Шрифт:
Около своего дома он сказал: „Зайдем — ключ у меня“. Зашли. Костя поставил вещи и сказал: „Вот и все“. Я сначала не поняла. Тогда он терпеливо разъяснил: нечего мне больше мотаться. Могу жить у него. Два или три рубля стоит вся „квартирная площадь“. Он поселится на веранде. Разве я не заметила верандочку? У него будет отдельная „квартира“. Он поставил себе там электрокамин.
Потом потащил меня смотреть веранду. Он „перебросил“ туда тахту. В комнате поставил кровать, стол, шкафчик. В общем-то одному можно жить.
Наконец он выговорился. А я все молчала. Тогда он не выдержал и спросил напрямик: „Может, ты боишься, что скажет княгиня Марья Алексеевна, или считаешь меня подонком?“
Я сказала, что считаю его самым верным другом, а после мадам Козик мне никакие княгини не страшны. „Тогда в чем дело?“ — спросил он.
И я осталась.
А сегодня старшая сестра Дора Порфирьевна (Костя называет ее „крысой в локонах“) спросила меня: „Вы вышли замуж?“ Ты ведь знаешь, Томка, я не очень находчивая.
Выручила Мария Николаевна, спросив ее: „А вы вышли замуж?“ Потом отозвала ее и что-то такое сказала, отчего у нее, кажется, локоны развились.
Только заболев, я узнала, как много по-настоящему хороших людей. Я должна выздороветь, вернуться в школу и вернуть людям все, доброе, что они дали мне. Я теперь все время думаю об этом.
На днях будем праздновать новоселье.
Кончаю писать. Костя вернулся (его вызывали в корпус: перегорел свет).
Ложусь спать. У меня, подумать только, тепло. Костя сам топит.
Пиши. Жду. Целую. Ася».
Новоселье прошло неожиданно весело. Ася сделала пельмени, Анна принесла пирог с рыбой. Журов — апельсины. Вагнер преподнес вазу с подснежниками. Пили шампанское, хором пели: «Я люблю тебя, жизнь» и «Если бы парни всей земли». Больше всех веселился Костя: лихо отплясывал чечетку, декламировал стихи. Даже Вагнер изобразил танго времен Мозжухина и Веры Холодной.

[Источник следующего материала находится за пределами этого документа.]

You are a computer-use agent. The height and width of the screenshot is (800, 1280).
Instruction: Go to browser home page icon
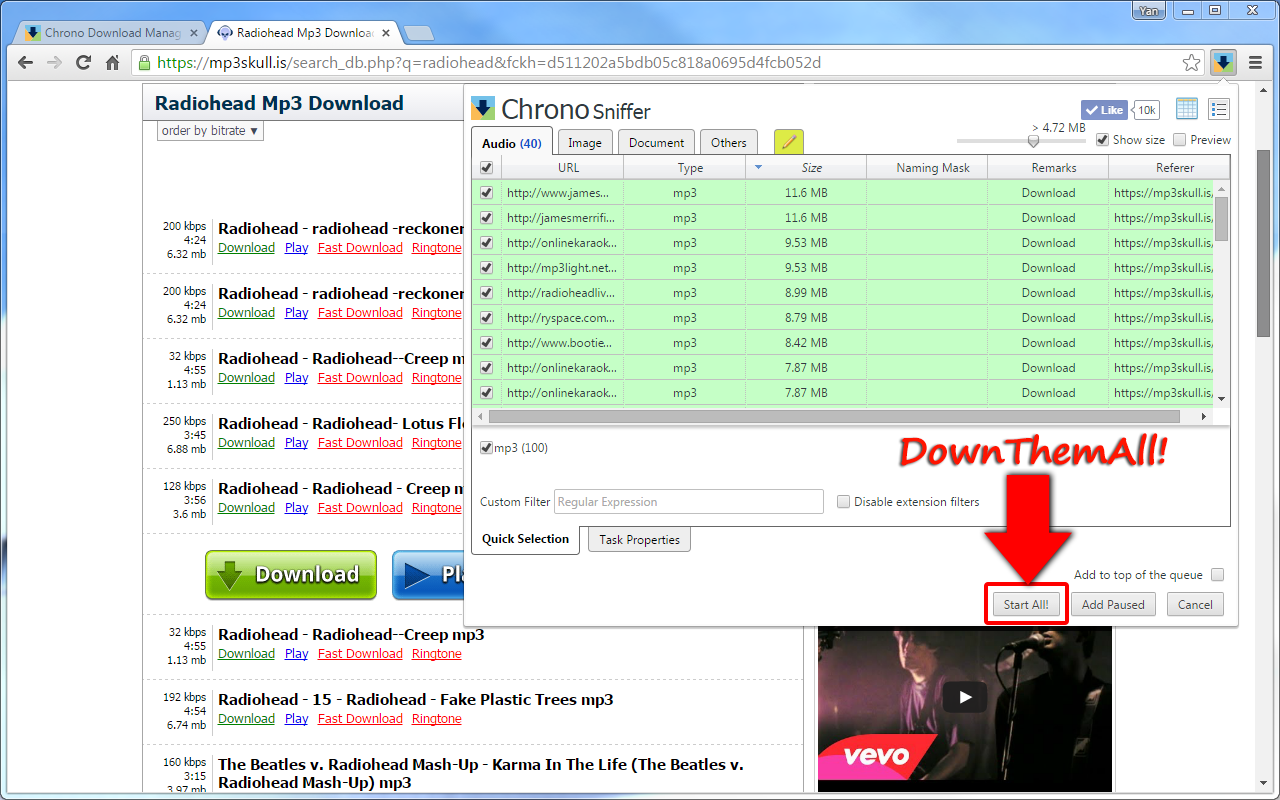(x=113, y=63)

Журов с Анной проводили Вагнера до дома.
Сергей Александрович, когда они остались вдвоем, взял ее под руку. Они молча пошли к берегу и спустились на причал.
Волны бухали под настилом, заставляя вздрагивать деревянные плахи. Желтый свет фонарей качался на волнах.
Сели на скамью.
— Вы все время были такой веселой, а сейчас притихли. Можно, я закурю? Как вы думаете: молодожены будут счастливы?
— Если они действительно поженятся, будут, — Анне самой показалось, что голос ее прозвучал не очень-то уверенно. И она упрямо повторила: — Непременно будут.
— Вы оптимистка. Почему вы никогда не спрашиваете о моей семье?
Она не ответила.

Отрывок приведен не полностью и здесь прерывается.